- **WORK TASK**
Quote word for word from the line holding "Image resolution: width=1568" to the last line below, including both, and omit any pictures.
━━ MATERIAL PROVIDED ━━
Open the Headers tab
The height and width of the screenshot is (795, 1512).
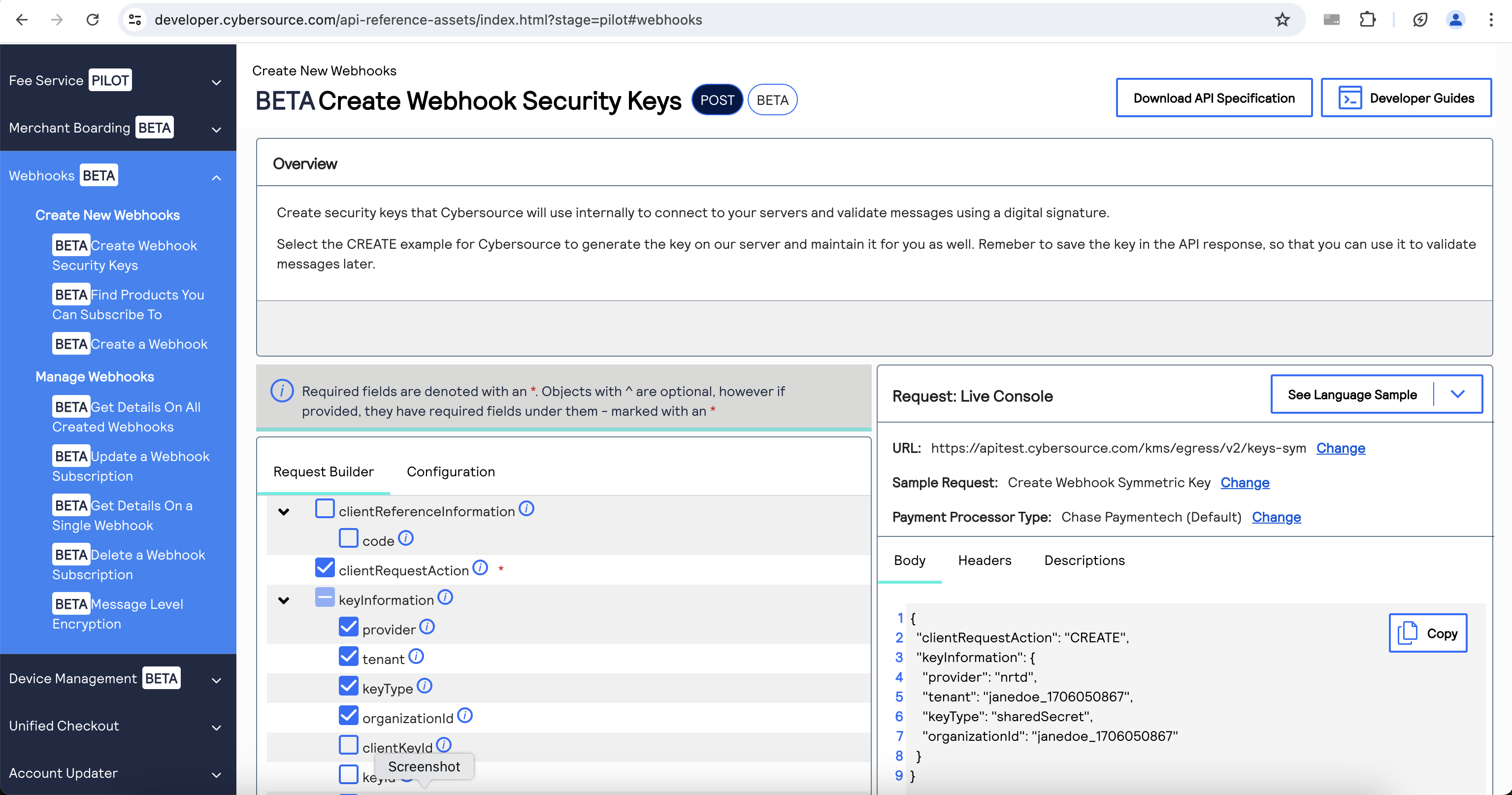[x=985, y=560]
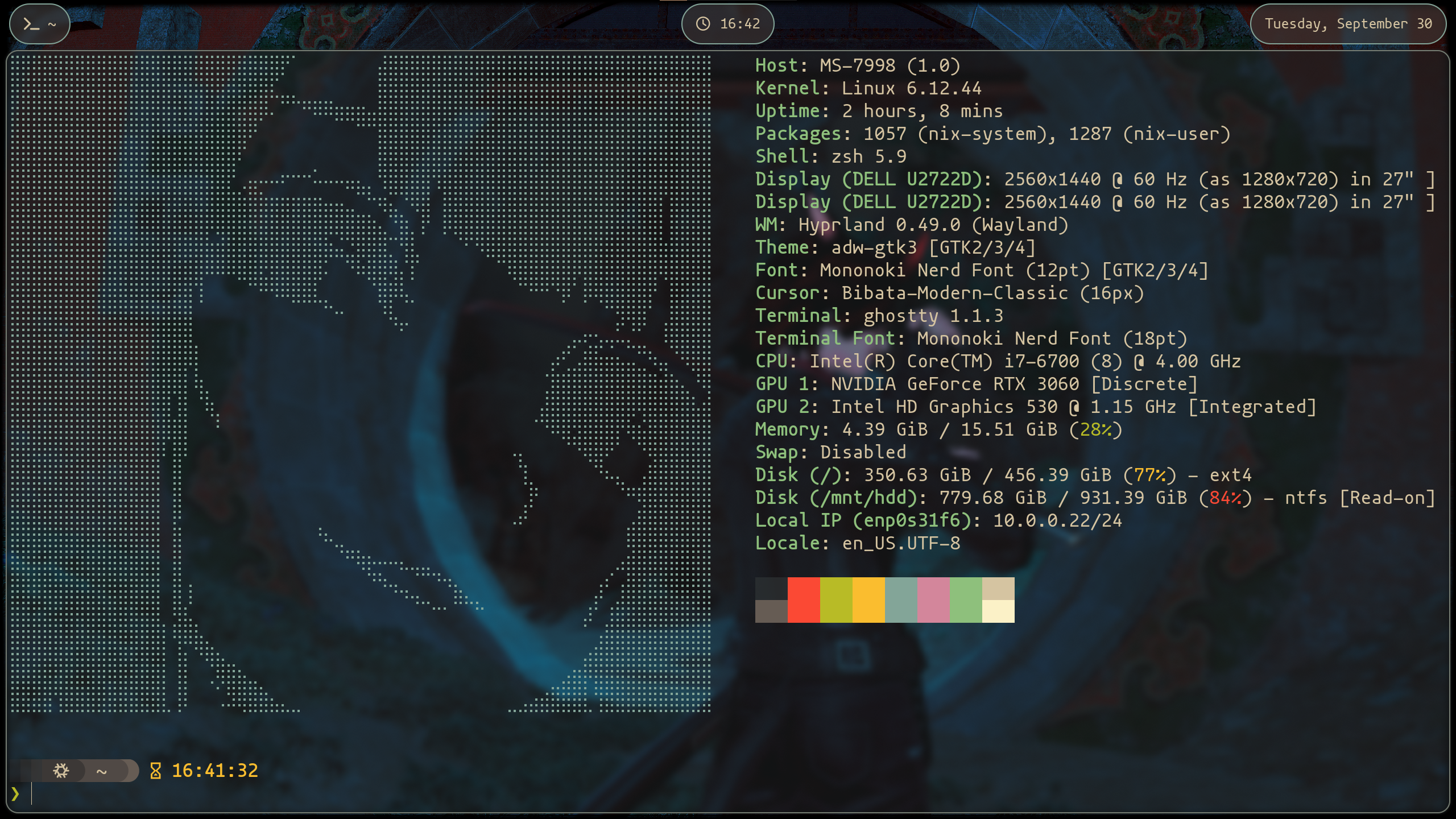This screenshot has height=819, width=1456.
Task: Click the pink color swatch in the palette
Action: pos(933,600)
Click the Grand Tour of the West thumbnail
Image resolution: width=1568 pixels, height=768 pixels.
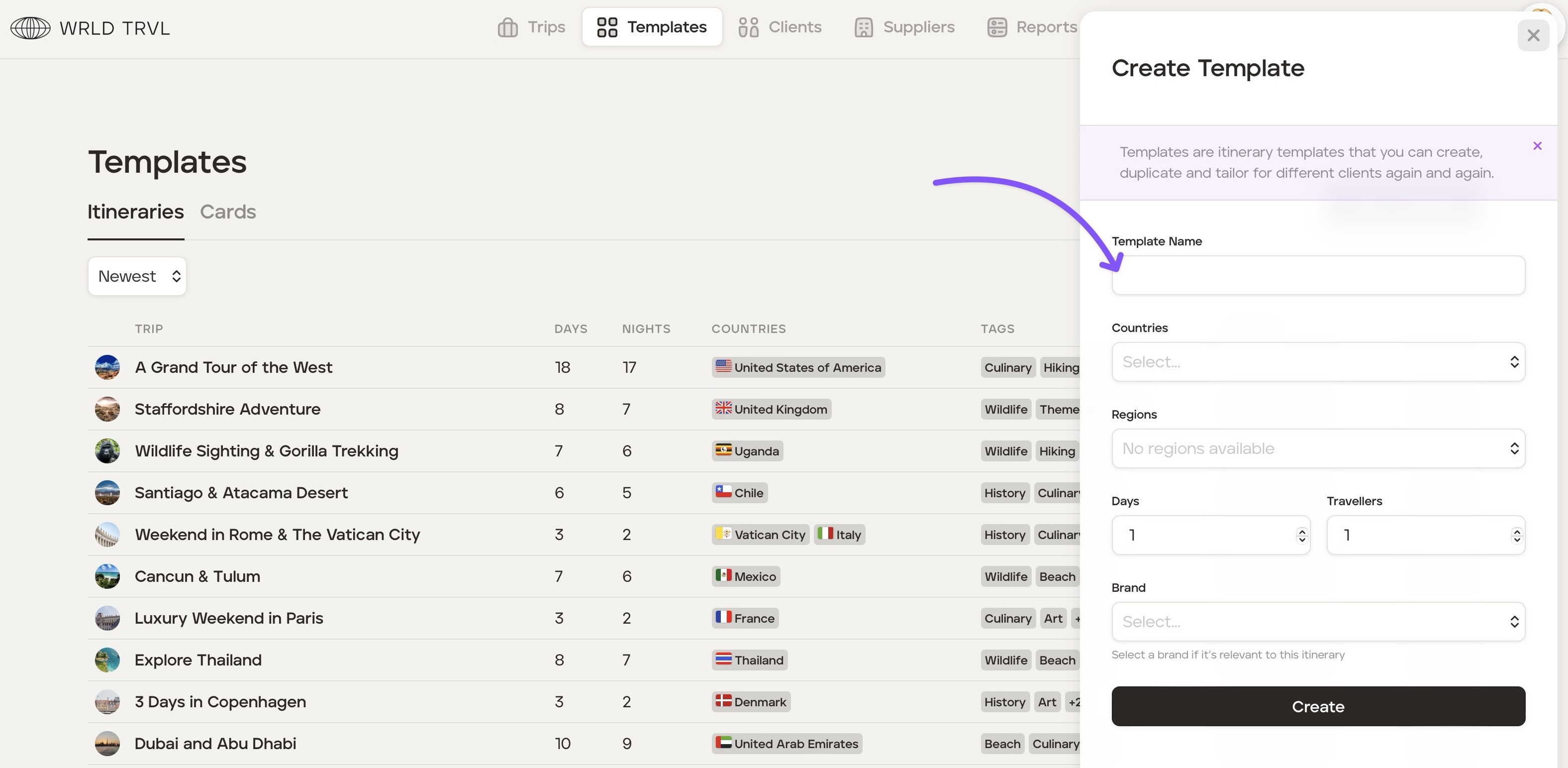107,367
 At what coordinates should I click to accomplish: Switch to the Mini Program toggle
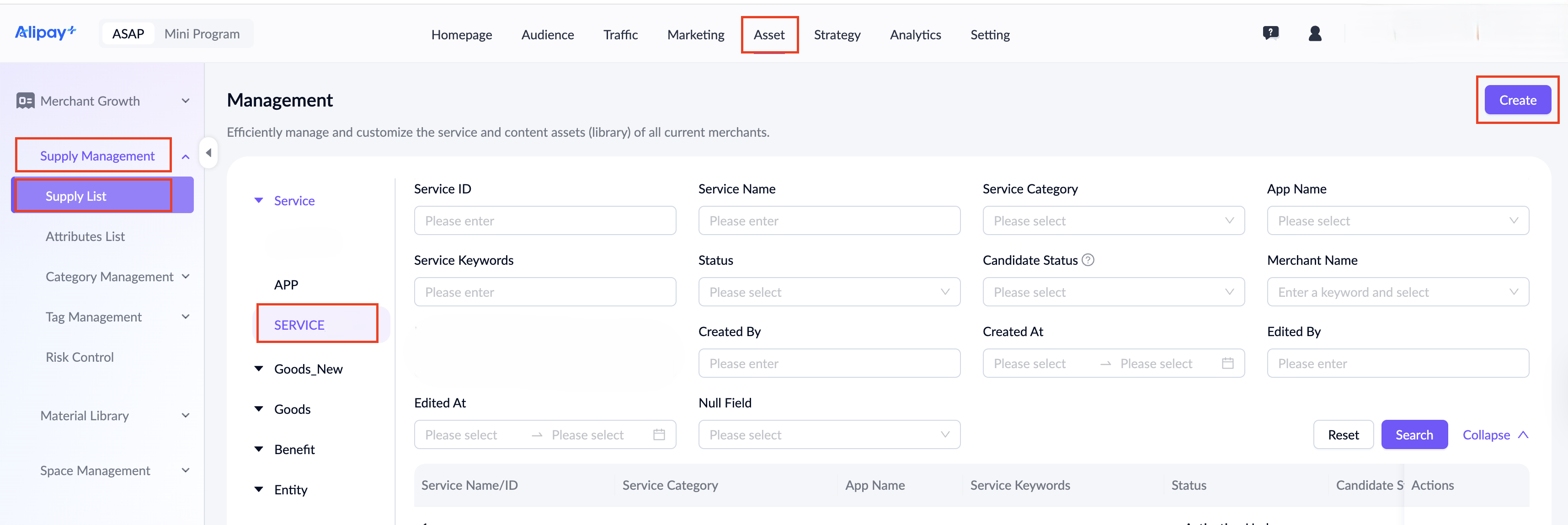(202, 34)
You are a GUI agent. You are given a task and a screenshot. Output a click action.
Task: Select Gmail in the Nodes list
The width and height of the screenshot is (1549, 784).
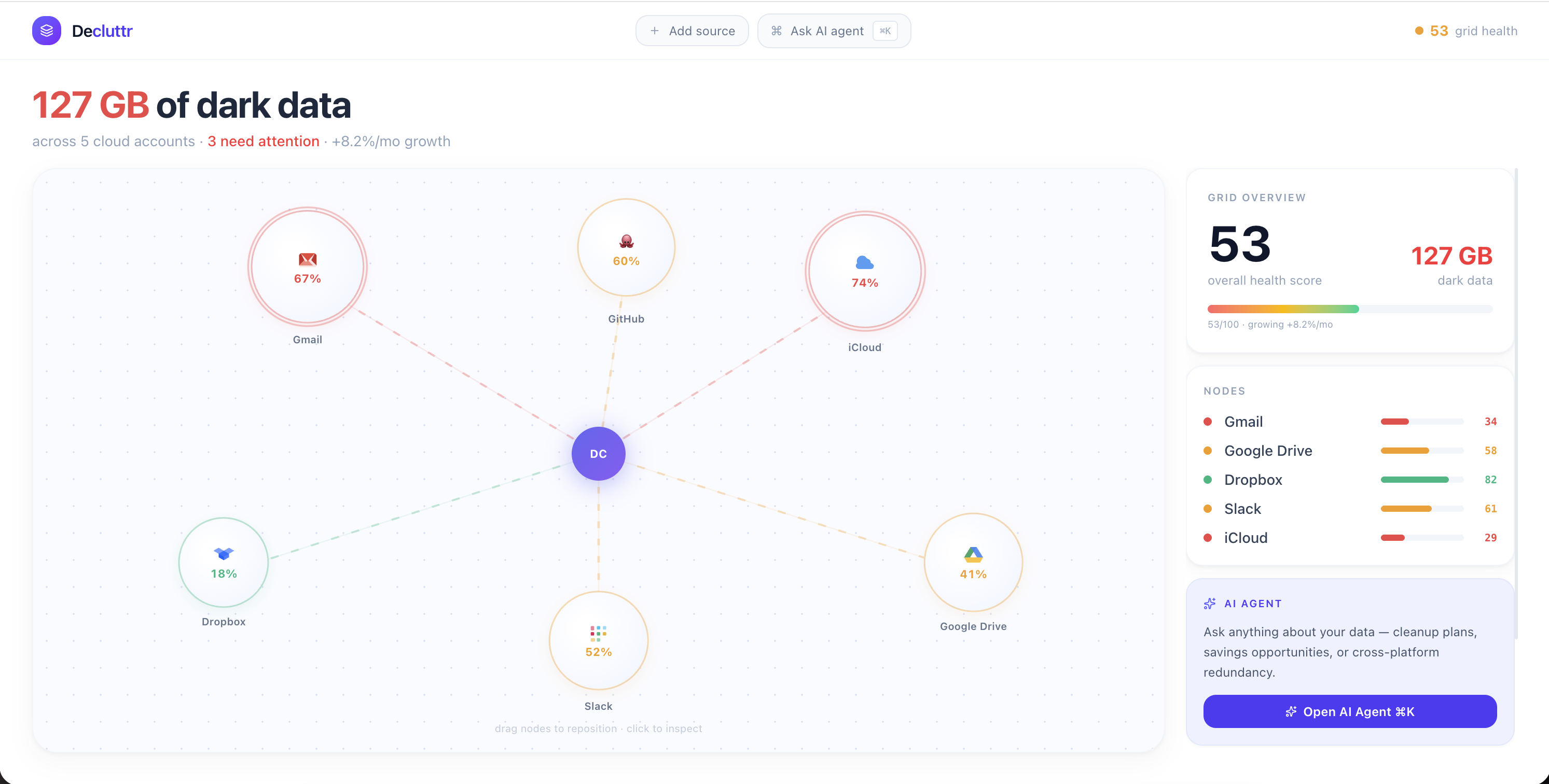pos(1243,422)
━━━
- **SOLVED EXERCISE**
Image resolution: width=1568 pixels, height=768 pixels.
107,367
 At what coordinates should I click to accomplish: Switch to the Mini Program toggle
(202, 34)
You are a GUI agent. You are given a task and a screenshot. Output a click action.
Task: Select Gmail in the Nodes list
The width and height of the screenshot is (1549, 784).
pos(1243,422)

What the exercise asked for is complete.